Человеку ведомо окружающее его земное творение, поскольку он столь несведущ в делах мира небесного. На этой границе внутри творения располагается человек, как если бы он как творение представлял этот низ и верх, и тем самым это было бы знаком его определения через отношение, которое уходит ввысь и вглубь, но уходит все же совершенно иным образом, чем это происходит в отношении между небом и землей. Человек есть место внутри творения, где сотворенное собирается воедино и в то же время выходит за пределы себя самого. Это место, где внутри творения Богу угодно услышать хвалу и где эту хвалу могут возносить.

Мы, однако, не сказали бы еще последнего и решающего слова о творении, если бы не добавили, что завет между Богом и человеком является смыслом и честью, основой и целью неба и земли, а тем самым и всего сотворенного. Поэтому лишь кажется, причем именно лишь кажется, что мы выходим за рамки познания и исповедания первого положения. Ведь говоря «завет», мы говорим «Иисус Христос».

В то же время дело не обстоит таким образом, что завет между Богом и человеком является чем‐то вторичным, дополнительным, союз столь же давен, как и само творение. Поскольку начинается бытие сотворенного, начинается и действие Бога с человеком. Ведь все, что есть, поcкольку сориентировано на человека, показывает намерение Бога в отношении его действия, которое затем проявляется в союзе с Иисусом Христом. Таким образом, завет не только столь же давен, как и творение, он более давен, чем оно. Прежде чем появился мир, прежде чем были небо и земля, было решение, установление Бога относительно той общности между Ним и человеком, ставшей непостижимо истинной и действительной в Иисусе Христе. И когда мы вопрошаем о смысле человеческого бытия и сотворенного бытия вообще, то должны помнить о данном союзе между Богом и человеком.

Оглядываясь на это сжатое описание творения — неба и земли и человека как границы между ними, — мы вправе сказать сейчас, не будучи чрезмерно отважными и не впадая в спекуляции, что небо и земля соотносятся так же, как Бог и человек в завете, так что уже само существование творения, как такового, есть один большой signum воли Бога. Встреча и совместимость верха и низа, постижимого и непостижимого, бесконечного и ограниченного — во всех случаях мы ведем речь о сотворенном. Все — это еще мир. Поскольку, однако, внутри этого мира верх и низ действительны и противостоят друг другу, поскольку в каждом нашем вздохе, в каждой нашей мысли, в каждом значительном и мелком опыте нашей человеческой жизни небо и земля находятся рядом друг с другом, приветствуют друг друга, притягивают и отталкивают друг друга и всё остаются вместе, мы в своем существовании, Творцом которого является Бог, есть знак и указание, есть возвещение того, что должно произойти в сотворенном бытии и с сотворенным бытием, возвещение встречи, совместности, общности, а в Иисусе Христе и единства Творца и творения.

Лекция 10Иисус Христос

Предмет христианской веры в своей сердцевине есть слово деяния, в котором Бог в Иисусе Христе отвечно пожелал стать человеком ради нас, стал во времени человеком ради нас и отвечно есть и будет человеком ради нас. Такое деяние Сына Бога включает в себя деяние Отца в качестве предпосылки и деяние Святого Духа в качестве следствия.

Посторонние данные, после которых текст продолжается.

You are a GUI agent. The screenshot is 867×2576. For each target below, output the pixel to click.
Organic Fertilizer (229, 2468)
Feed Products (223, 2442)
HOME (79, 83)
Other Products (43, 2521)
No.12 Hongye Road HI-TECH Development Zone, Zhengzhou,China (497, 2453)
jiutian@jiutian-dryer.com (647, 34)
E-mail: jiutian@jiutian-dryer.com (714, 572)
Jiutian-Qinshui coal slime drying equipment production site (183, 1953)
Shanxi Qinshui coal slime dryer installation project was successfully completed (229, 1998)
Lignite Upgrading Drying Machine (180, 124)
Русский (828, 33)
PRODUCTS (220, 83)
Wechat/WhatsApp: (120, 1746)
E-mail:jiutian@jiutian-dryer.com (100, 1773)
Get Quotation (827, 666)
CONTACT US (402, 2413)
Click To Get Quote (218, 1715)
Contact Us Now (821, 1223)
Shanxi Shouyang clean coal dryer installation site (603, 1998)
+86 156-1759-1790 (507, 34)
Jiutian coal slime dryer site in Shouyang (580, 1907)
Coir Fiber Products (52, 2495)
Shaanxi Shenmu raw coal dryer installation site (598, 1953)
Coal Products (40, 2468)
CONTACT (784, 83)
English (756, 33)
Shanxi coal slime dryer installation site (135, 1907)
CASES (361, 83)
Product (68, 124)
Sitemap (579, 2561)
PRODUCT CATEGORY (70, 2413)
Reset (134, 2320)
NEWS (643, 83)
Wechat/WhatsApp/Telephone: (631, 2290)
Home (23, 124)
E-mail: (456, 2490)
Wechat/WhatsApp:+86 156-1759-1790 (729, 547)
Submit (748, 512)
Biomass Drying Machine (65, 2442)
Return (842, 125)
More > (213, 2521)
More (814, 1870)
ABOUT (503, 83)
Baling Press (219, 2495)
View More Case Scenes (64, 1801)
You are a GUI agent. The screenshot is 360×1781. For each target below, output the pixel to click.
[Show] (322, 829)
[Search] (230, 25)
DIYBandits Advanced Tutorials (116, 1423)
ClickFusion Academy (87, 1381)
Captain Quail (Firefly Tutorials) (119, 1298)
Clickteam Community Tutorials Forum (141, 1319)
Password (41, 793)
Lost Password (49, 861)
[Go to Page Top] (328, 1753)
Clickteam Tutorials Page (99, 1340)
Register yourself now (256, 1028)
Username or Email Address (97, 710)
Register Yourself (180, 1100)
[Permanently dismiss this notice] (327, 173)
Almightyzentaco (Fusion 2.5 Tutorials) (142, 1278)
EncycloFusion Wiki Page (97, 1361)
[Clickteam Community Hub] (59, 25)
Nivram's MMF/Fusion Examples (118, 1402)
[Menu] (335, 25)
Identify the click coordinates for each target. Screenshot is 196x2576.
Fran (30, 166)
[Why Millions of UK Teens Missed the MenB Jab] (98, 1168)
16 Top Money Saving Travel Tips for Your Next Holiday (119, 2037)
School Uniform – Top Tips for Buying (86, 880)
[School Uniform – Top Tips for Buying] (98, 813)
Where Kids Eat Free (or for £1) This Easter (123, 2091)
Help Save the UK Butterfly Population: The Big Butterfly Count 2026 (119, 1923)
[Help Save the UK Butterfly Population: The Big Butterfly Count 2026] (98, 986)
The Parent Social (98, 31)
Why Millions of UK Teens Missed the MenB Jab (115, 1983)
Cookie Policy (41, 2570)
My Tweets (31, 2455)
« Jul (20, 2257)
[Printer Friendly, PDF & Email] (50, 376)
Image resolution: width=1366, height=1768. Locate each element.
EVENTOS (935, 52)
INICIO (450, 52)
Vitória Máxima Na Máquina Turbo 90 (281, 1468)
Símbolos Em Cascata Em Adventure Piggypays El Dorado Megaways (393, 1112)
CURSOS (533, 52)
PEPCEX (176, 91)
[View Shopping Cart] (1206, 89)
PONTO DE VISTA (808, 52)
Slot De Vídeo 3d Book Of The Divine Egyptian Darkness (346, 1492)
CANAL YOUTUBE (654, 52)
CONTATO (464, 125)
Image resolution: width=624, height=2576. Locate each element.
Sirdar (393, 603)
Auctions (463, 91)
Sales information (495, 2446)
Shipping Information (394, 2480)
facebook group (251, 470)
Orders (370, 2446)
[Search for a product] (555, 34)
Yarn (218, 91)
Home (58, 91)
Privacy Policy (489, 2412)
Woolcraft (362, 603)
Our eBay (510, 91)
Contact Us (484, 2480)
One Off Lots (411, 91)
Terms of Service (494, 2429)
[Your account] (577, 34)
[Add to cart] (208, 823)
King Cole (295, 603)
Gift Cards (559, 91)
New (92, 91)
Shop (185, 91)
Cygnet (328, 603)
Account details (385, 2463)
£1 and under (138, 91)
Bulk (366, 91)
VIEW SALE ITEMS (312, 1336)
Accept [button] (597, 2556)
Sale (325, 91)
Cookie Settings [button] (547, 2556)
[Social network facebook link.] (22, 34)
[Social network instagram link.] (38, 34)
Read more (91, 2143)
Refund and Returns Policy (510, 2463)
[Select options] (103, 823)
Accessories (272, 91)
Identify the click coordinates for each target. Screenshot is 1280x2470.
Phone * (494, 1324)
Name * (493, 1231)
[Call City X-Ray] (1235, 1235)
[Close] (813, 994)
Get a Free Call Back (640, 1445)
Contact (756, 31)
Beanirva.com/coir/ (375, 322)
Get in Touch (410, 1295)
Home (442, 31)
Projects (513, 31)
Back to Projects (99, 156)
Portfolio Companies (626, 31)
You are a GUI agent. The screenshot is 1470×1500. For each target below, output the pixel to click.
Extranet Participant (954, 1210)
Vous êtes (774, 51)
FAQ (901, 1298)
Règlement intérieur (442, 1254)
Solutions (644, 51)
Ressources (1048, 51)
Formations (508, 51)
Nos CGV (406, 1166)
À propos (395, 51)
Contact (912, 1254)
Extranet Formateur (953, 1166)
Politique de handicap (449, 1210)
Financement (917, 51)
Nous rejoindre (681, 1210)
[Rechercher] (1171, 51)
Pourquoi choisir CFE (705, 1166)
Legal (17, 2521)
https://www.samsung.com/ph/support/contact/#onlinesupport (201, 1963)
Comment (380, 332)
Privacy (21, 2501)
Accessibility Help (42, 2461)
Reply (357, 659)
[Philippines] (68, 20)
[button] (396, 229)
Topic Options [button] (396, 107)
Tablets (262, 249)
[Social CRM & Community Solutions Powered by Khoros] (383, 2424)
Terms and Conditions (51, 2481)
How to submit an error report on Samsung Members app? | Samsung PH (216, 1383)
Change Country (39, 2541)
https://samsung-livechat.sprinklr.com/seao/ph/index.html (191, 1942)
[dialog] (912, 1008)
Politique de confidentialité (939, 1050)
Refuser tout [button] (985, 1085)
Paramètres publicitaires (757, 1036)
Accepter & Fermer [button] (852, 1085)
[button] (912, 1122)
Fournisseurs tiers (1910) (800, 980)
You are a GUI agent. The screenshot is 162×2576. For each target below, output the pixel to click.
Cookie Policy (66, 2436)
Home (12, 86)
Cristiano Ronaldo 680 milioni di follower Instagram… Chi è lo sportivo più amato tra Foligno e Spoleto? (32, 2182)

В данной лекции мы вступаем в великое средоточие христианского символа, которое уже в самом тексте выделяется особой тщательностью разработки и образует сердцевину целого не только внешним образом. Уже во вводном тезисе к этой лекции, когда мы вели речь о вере, и ранее, когда мы говорили о Боге‐Отце, всемогущем, Творце неба и земли, мы не могли избежать соотнесения с этой сердцевиной.

Мы не могли бы обстоятельно истолковать первое положение символа, не предвосхищая постоянно второе и объясняя первое, исходя из него. Второе положение не только следует за первым и предшествует третьему, оно есть источник, проливающий свет на оба другие. Возможно и исторически показать, что христианский символ возник из более короткой и, вероятно, совсем краткой первоначальной формы, которая содержала то, что мы исповедуем сегодня во втором положении.